= Xandru Grech =

Maltese athlete

Xandru Grech is a Maltese athlete, athletics coach, media personality and entrepreneur.

== Personal life ==
(Alexsander) Xandru Grech was born on October 11, 1974, to parents Louis Grech and Maria Grech Ganado.

Xandru attended St Edwards College, Malta and graduated from the University of Malta with a degree in Communications. He is a qualified Power Plate instructor and IAAF Level 4 Athletics Coach. He is also President of Malta Coaches Athletics Association.

== Athletics career ==
He began his career in athletics at the very early age of 9 years to become one of Malta's most recognized middle distance runners registering National records in the 800m and 1500m at the Small Nations Games in 1995 held in Luxembourg. In that same year he qualified for the 1995 World Championships in Athletics - Men's 1500m. He formed part of the Maltese team at the 1997 IAAF World Cross Country Championships – Senior men's race held in Torino, Italy where he achieved his last recorded result on an international level. Grech continues to be actively involved in athletics through coaching, sport event organisation, and philanthropic activity.

In 2019, he was instrumental, as part of Malta's organizing team, to introduce the Superleague Triathlon to Malta. He continues his passion for fitness and sport through his Move Fitness Centers in Malta.

== Media personality ==
Grech has hosted various TV programmes and ceremonies in Malta and is a regular guest on many TV and Radio Shows. He is actively involved in various philanthropic events and social awareness campaigns.

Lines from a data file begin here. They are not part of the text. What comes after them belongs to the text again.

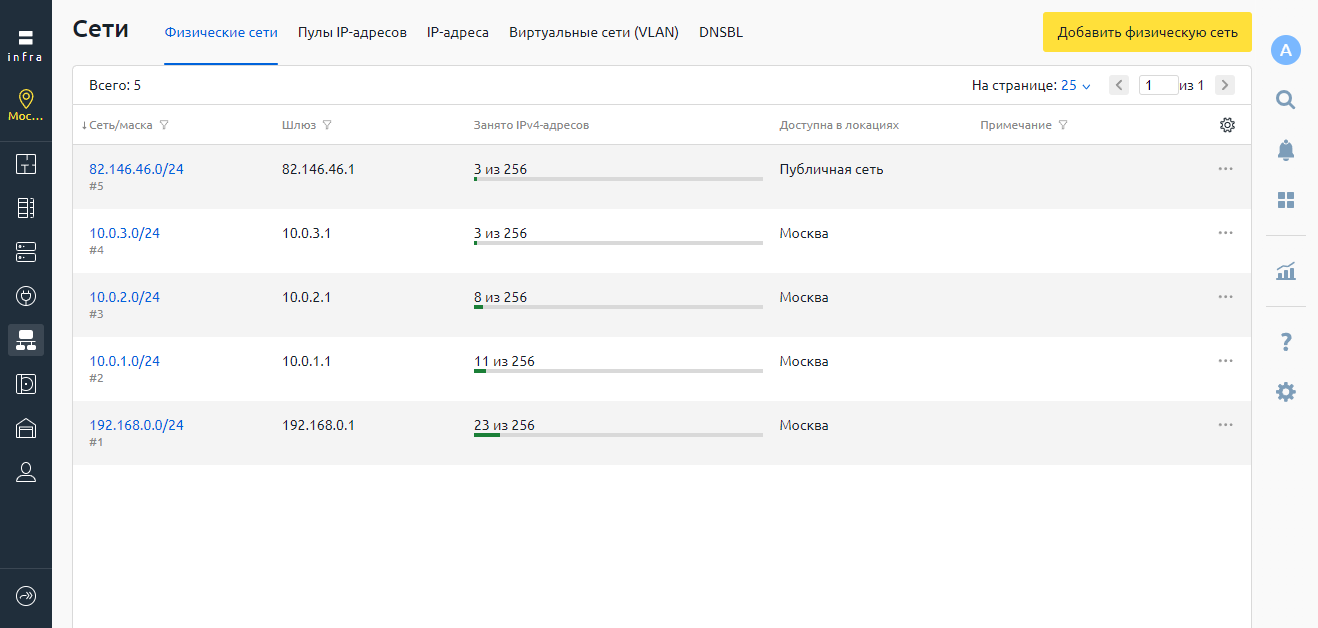Open the statistics chart icon
Image resolution: width=1318 pixels, height=628 pixels.
click(1286, 271)
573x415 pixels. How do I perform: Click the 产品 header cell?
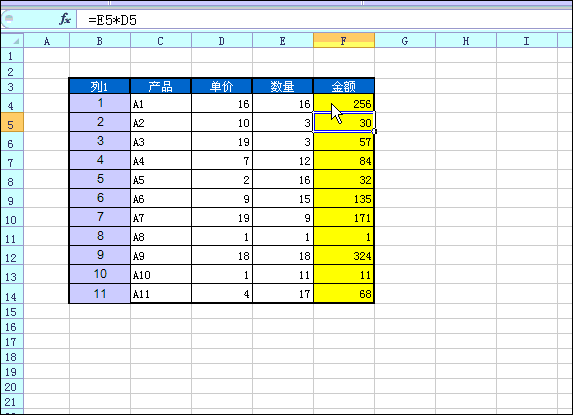161,86
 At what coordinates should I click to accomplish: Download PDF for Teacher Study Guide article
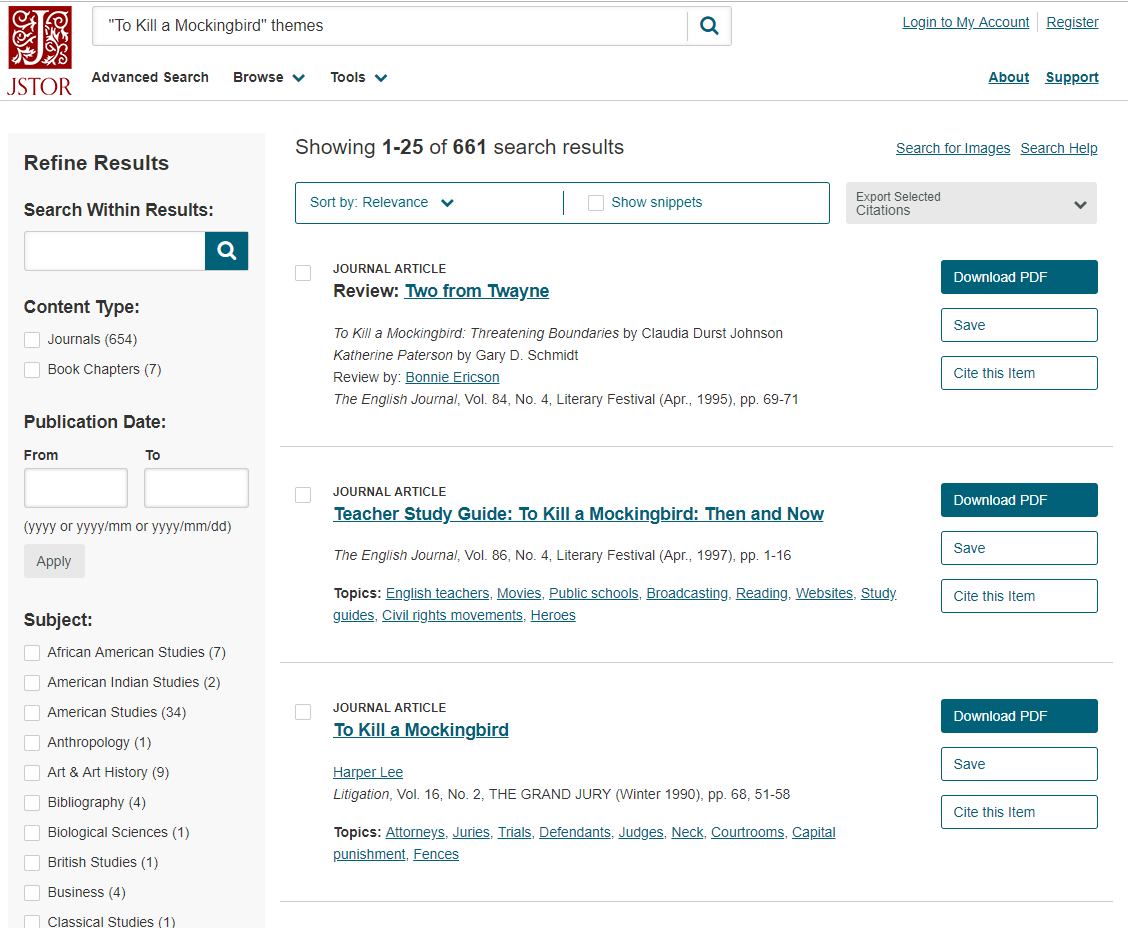(x=1018, y=500)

In 2009 he featured in the tongue-in-cheek Maltese feature film, Maltageddon and a year later in Malta Force Cinema in 2010. He is brand ambassador for Iniala, the co-founders and organizers of the Malta Social Impact Awards and Inspirasia Foundation

On 3 May 2020, he hosted Malta Together - A Festival of Gratitude and Inspiration, an online and TV music festival featuring leading Maltese singers and musicians with the aim of bringing the country together during the COVID-19 pandemic. He is an active member of Malta Together - a community platform founded by Inspirasia Foundation created to help people in Malta live their lives better during the COVID-19 pandemic, by providing access to support, activities, entertainment, and useful services.